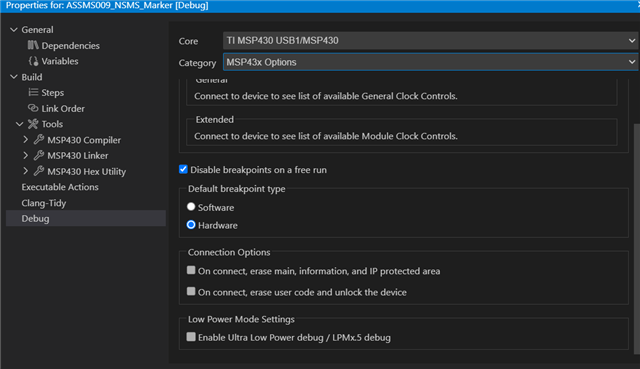Select the Software breakpoint type
Image resolution: width=640 pixels, height=369 pixels.
click(191, 207)
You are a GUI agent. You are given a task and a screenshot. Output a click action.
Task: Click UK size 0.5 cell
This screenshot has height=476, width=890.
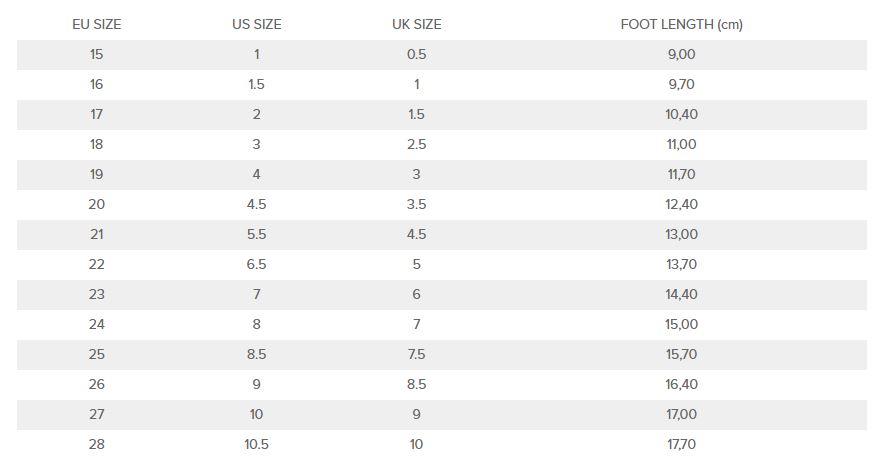[x=416, y=54]
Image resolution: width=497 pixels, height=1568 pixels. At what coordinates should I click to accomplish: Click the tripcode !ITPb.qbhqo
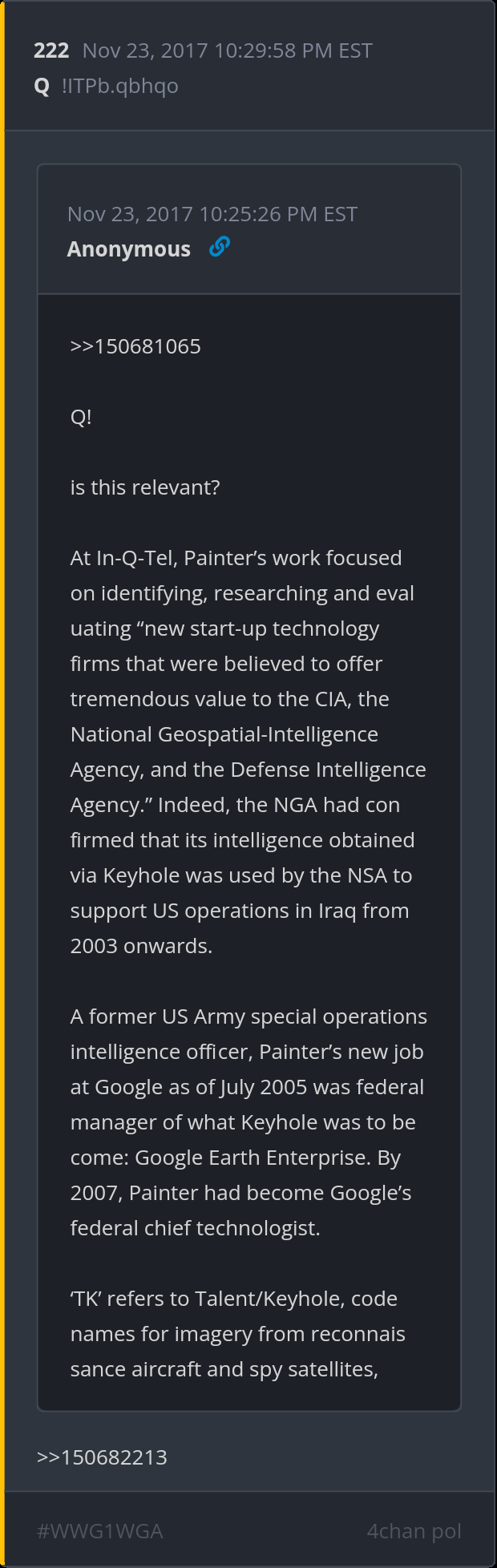(119, 86)
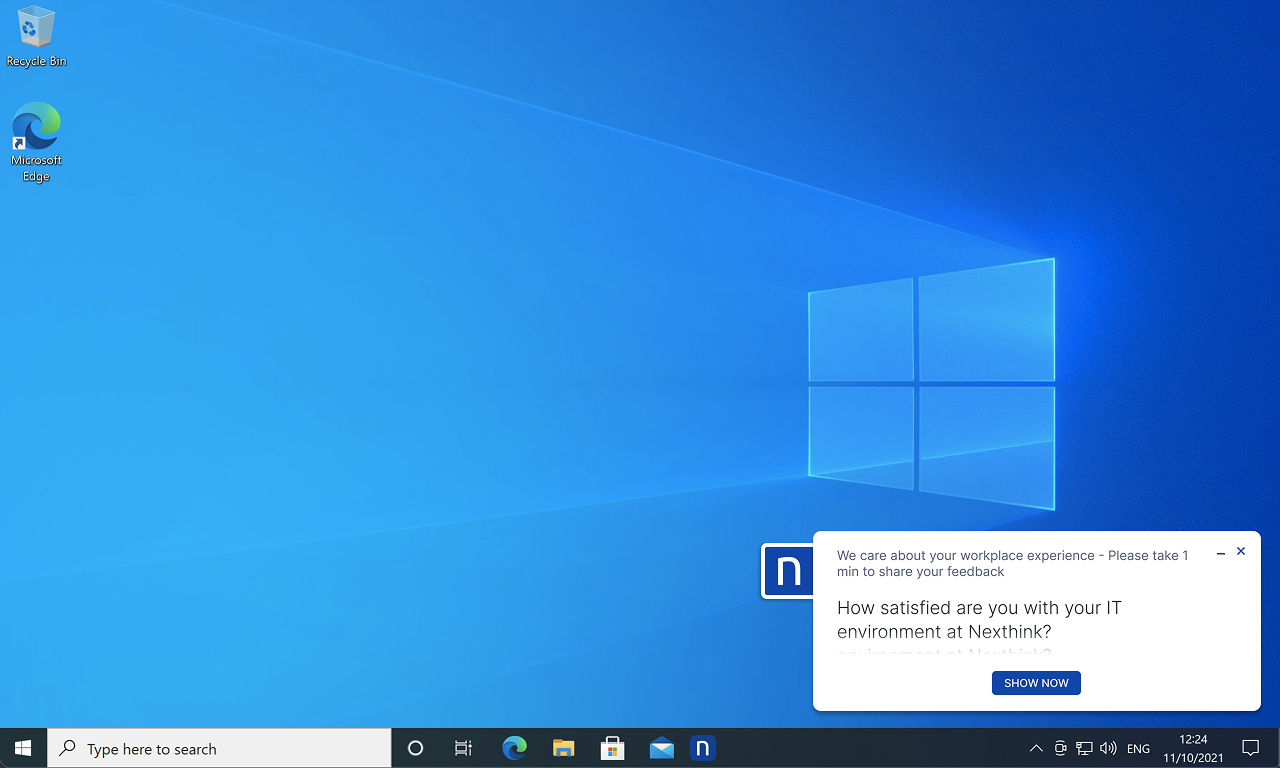This screenshot has width=1280, height=768.
Task: Click the Meet Now camera tray icon
Action: (1060, 748)
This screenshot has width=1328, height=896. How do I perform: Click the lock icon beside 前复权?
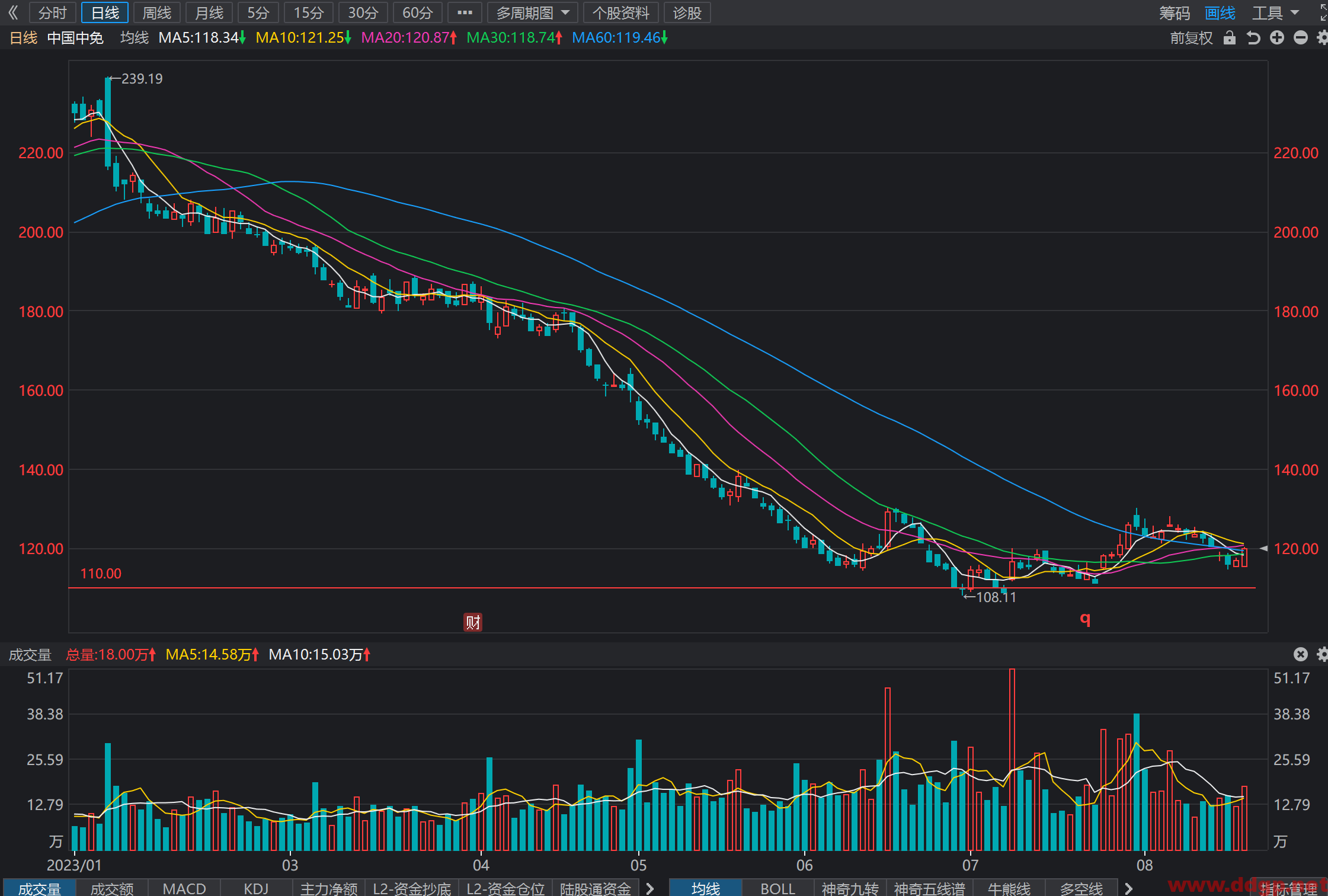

============

| Task to carry out |
Give back exactly the lines from the one containing "You are a GUI" to the final line of the entries, both included, and no picture.

| Response |
You are a GUI agent. You are given a task and a screenshot. Output a click action.
Task: Click UK size 0.5 cell
This screenshot has height=476, width=890.
[x=416, y=54]
Image resolution: width=497 pixels, height=1568 pixels. At what coordinates should I click to accomplish: Click the tripcode !ITPb.qbhqo
(119, 86)
This screenshot has width=1280, height=768.
Task: Click the Meet Now camera tray icon
Action: (1060, 748)
This screenshot has width=1328, height=896. How do I perform: Click the lock icon beside 前复权?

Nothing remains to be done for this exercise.